Ya iz Berlina: Natalia Smolentceva's Berliner Alphabet
Berlin is well known for its creative allure and cultural spirit, which attract artists from all over the world. Natalia Smolentceva has felt this call, too. The Russian illustrator tells cafébabel about her own love affair with the German capital, and her art project Berliner Alphabet.
As I leave the maze of the U-bahn tunnels behind, I realize that I am almost 15 minutes late for my meeting with Natalia. When I enter the small coffee shop where we agreed to meet, I find her in the middle of drawing, her colored felt-tip pens awkwardly spread around the coffee table.
"I always draw while waiting for someone," she smiles slyly, her hand sketching a silhouette of the glass counter across the room with the delicious cupcakes displayed in it. "That is why my friends simply like being late. They know that by the time they arrive there is going to be a little sketch waiting for them."
Back to Basics
Sketching is not the only technique Natalia, originally from St Petersburg, has mastered. With a solid background in academic painting she once seriously considered pursuing a career in the field of design and visual communication, but eventually chose to go into journalism, writing for the St. Petersburg Times and working as an editor for Prospekt Magazine. "For quite some time drawing was just an occasional pastime for me," says Natalia with a bleary sentimental note in her voice, "But somehow after all the years of being a journalist, I have managed to go back to basics and started to draw again."

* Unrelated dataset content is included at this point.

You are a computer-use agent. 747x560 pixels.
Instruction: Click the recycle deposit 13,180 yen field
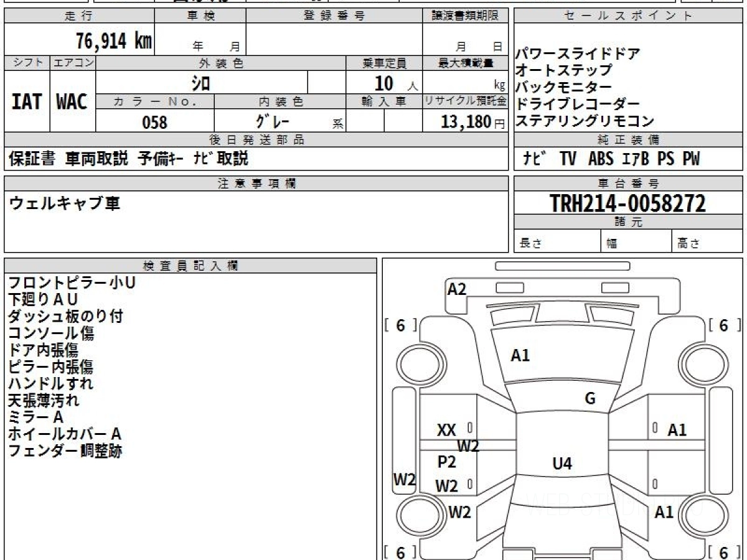point(465,121)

Natalia admits that it was purely by accident that she felt the urge to sketch something on a piece of paper. "I think it was a year ago when I got a sketchbook as a present and thought: 'Why not try it again?' So I started to experiment and draw not in the manner I was taught at school, but in the way I could really express and enjoy myself as an artist. Drawing has turned into a very personal and intimate process for me, and I realized that I wanted to explore it more and more."
Natalia’s return to drawing coincided with her moving to Berlin for her Master’s degree, in Global Communication and International Journalism. Her new home brought lots of vivid impressions, which Natalia would constantly capture in the form of sketches and watercolor illustrations. "I was living between the two cities and traveling around Europe and I felt the need to keep a journal in order to capture everything I experienced. Since keeping my journal was never my thing, I decided to draw my impressions in the sketchbook."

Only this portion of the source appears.